Lunes, julio de 2011
No pretendo incurrir en un
complaciente narcisismo ni dar una idea equivocada de mis capacidades
sosteniendo de buenas a primeras que soy un seductor. El arte de la seducción
es una habilidad que encuentro fascinante, envidio y que no sabría decir en qué
consiste. Si, como mucho, y haciendo un uso muy amplio de los términos puedo
decir que resulto, cómo expresarlo de otro modo, guapo, que poseo un cierto
atractivo –no me atrevo a aventurar dónde está localizado– que llama la
atención de quienes se fijan en estas cosas, es una afirmación indemostrable y
que precisaría del examen contrastado de heterogéneas subjetividades, lo que
dejaría el asunto como al principio: mera cuestión de opiniones. Eludiré, por
tanto, la etiqueta. Pero que soy un individuo que seduce –sin la reflexiva y
cuidadosa constancia que caracteriza al verdadero seductor, eso sí–, no soy capaz
de ocultármelo a mí mismo.
Cada día, desde el momento en que salgo a la calle, desde el
mismo instante en que me asomo al rellano del piso en mi bloque de apartamentos,
desde que coincido incluso en el ascensor –yo prefiero llamarlo descensor, siempre hago la misma broma–
con alguna de mis vecinas, sea cual sea su edad y condición, la seducción es un
ejercicio al que me entrego con desenfadada espontaneidad, con enérgica dedicación.

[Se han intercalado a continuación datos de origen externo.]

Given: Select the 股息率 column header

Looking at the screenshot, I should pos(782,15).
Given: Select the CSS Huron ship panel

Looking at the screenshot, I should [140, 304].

Como un latido que sigue a otro latido, porque el corazón funciona sin pensar,
inevitablemente, y del mismo modo se desboca. El más ligero cruce de miradas,
la más imprevisible alineación fortuita en una acera con alguien que comparte
momentáneamente un mismo itinerario conmigo, cualquiera no pretendida
proximidad en la cola de espera de un supermercado, desencaja los grilletes de
ese instinto irreprimible. Me veo obligado entonces a seducir furiosa,
desmedidamente.
Lo que acabo de exponer debería invitar a desdeñar todas las
sospechas y especulaciones: no soy un depravado. Nunca he pretendido erigirme
en el centro de atención, ni siquiera resultar gracioso ni simpático ni agradable.
Más bien diría que precisamente todo lo contrario. Siempre he procurado parecer
algo tímido, incluso ligeramente antipático, dentro de los límites de la
corrección, en la justa medida para pasar desapercibido. Exactamente así: tener
una existencia del todo corriente, sin nada extraordinario que contar o
recordar al regresar a casa cada día. Haber cumplido con las obligaciones tributarias,
estar al corriente de las murmuraciones más recientes de la ciudad, de las
últimas disposiciones de la alcaldía sobre civismo y convivencia, de los espectáculos
de temporada en el Teatro Fortuna, y olvidarme por completo de practicar
cualquier tipo de seducción. O como mucho, seducir solo en contadas ocasiones,
los días de Fiesta Mayor, por San Guijarro y Santa Clemencia, por ejemplo,
intensa, desesperadamente si se quiere, pero solo esos días. O tal vez seducir continua,
regularmente, pero sin llegar a nada, como se entrena un jugador de banquillo,
sin esperanza, sin convencimiento. ¿Y si estuviera en mi mano seducir como
quien se sienta ante el fuego de la chimenea, como quien vuelve de un trabajo
maquinal y anodino hacia su casa, sin más recuerdo del día que un ligero
entumecimiento en los hombros, después de horas y horas frente a la pantalla de
un ordenador? ¿O como esos encantadores ancianitos que acuden a un banco
concreto del parque cada día con su bolsa de semillas y pan seco, alimentan un
rato a las palomas con una especie de renovado y ridículo impulso maternal y
luego regresan despacito a su pisito amarillento y huérfano de descendencia?
3 comentarios:
Sí, mirar los toros desde la barrera y, de vez en cuando, salir a torear. Lo malo es cuando te encuentras con un toro bravo, no ?
Parece que tenga usted el don de la clarividencia, señor/a Anónimo, puesto que el señor Sanz, que me ha hablado repetidamente de este Diario (del que ya le anuncio que habrá sucesivas entregas), me advirtió que las cosas no son como parecen o como podría concluirse a partir de esta primera publicación.
Si bien no tiene previsto hablar de toros; por lo poco que yo sé sí que podría establecerse una ligera analogía con lo que usted comenta, o a mí me lo parece. Lo que no le puedo decir, porque eso lo ignoro, es quién sale peor parado, si el toro o el torero.
Atentamente,
Andrei
Interesante esta prometida entrega de capítulos del Diario de un Seductor. Un divertimento estival de lujo –por bien escrito y apropiado– que promete m´s de lo que cuenta grácias a los comentarios de Antonio (o Anónimo) y Andrei.